Sarsen was slowly realizing this was one of the women of “Rat’s Mouth,” of the straggling shacks where pay was spent. His charge had not listened.
She didn’t want to talk about the river. Sarsen couldn’t make up his mind whether to ask Ezekiel or the wife his questions, he kept goggling back and forth. Yes, this was Ezekiel, wizened and gray, but still swarthy, still smiling, his bald pate like a hickory nut. One of the new boys Sarsen taught the trade. Zeke, not twenty years old, “The Doctor,” busting jams like human dynamite. He was one you barely had to teach. Just offer encouragement. Sarsen vaguely remembered a night of camaraderie, a stumbling walk back to the arks, arms around shoulders, helping one another onto that bobbing platform that rose and fell, rose and fell, like a carnival game. He had been talked into drinking alcohol. Never again. Or had that happened? Sarsen could not be sure.
Other patrons were getting surly. Sarsen was ignoring them.

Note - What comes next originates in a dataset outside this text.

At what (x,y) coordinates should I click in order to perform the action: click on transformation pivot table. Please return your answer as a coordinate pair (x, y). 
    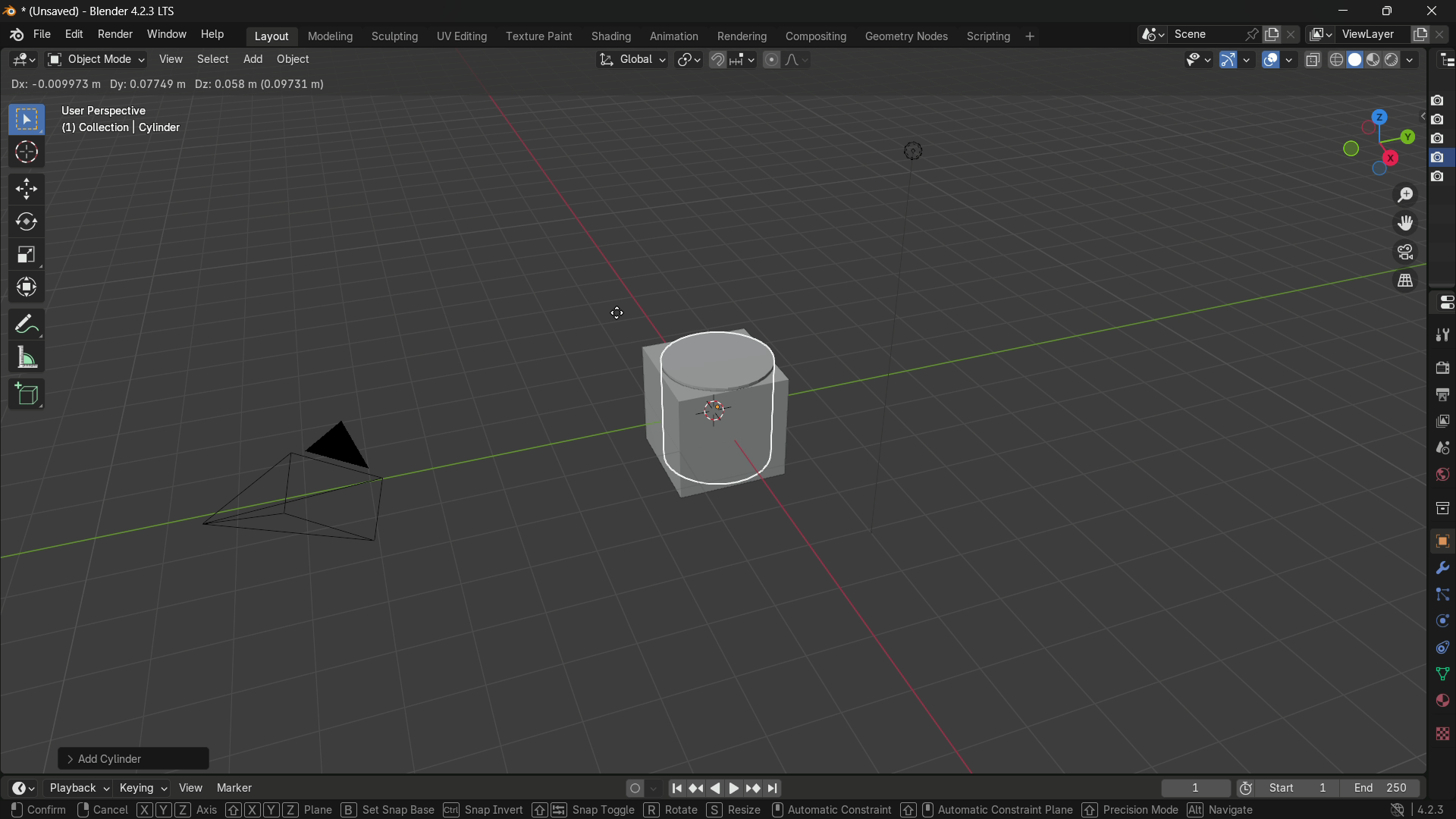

“I got something to give you,” he told her. “Give him.”
Could they meet at their hotel for dinner tomorrow?
They were, she said, on a well-deserved rest. At the New Northern, the finest hotel Sarsen ever set foot in, they were served tiny sandwiches that wouldn’t fill you. Sarsen wore his black necktie from work — that much he knew. He was made to check Ezekiel’s boots at the cloakroom. That made him nervous, but the attendant looked trustworthy.
To be safe, Sarsen slipped him a coin.
After being poured a coffee in bone-thin china, Sarsen asked about Henry Gorby. Ezekiel didn’t even blink, but his wife nodded. “Oh yes. We live next to his people, we thought it best to live near family. They never forgive that boy for running off. They said a Mass for years, there at Our Lady of Lebanon. I’m a convert,” she smiled challengingly.
Did they have any idea what happened? No. Sarsen was startled.
Though still teetotal, he told the story with such spirit they thought him a little drunk. Indeed Sarsen was giddy. He explained Henry’s goodness, his beatific smile, his feats of strength, how he impressed every drover he met, how he died in the crush. “There at awful Gumtree.” By people like Sarsen, the dead are praised all out of sorts at a funeral, and he surely made up for that meager talus prayer.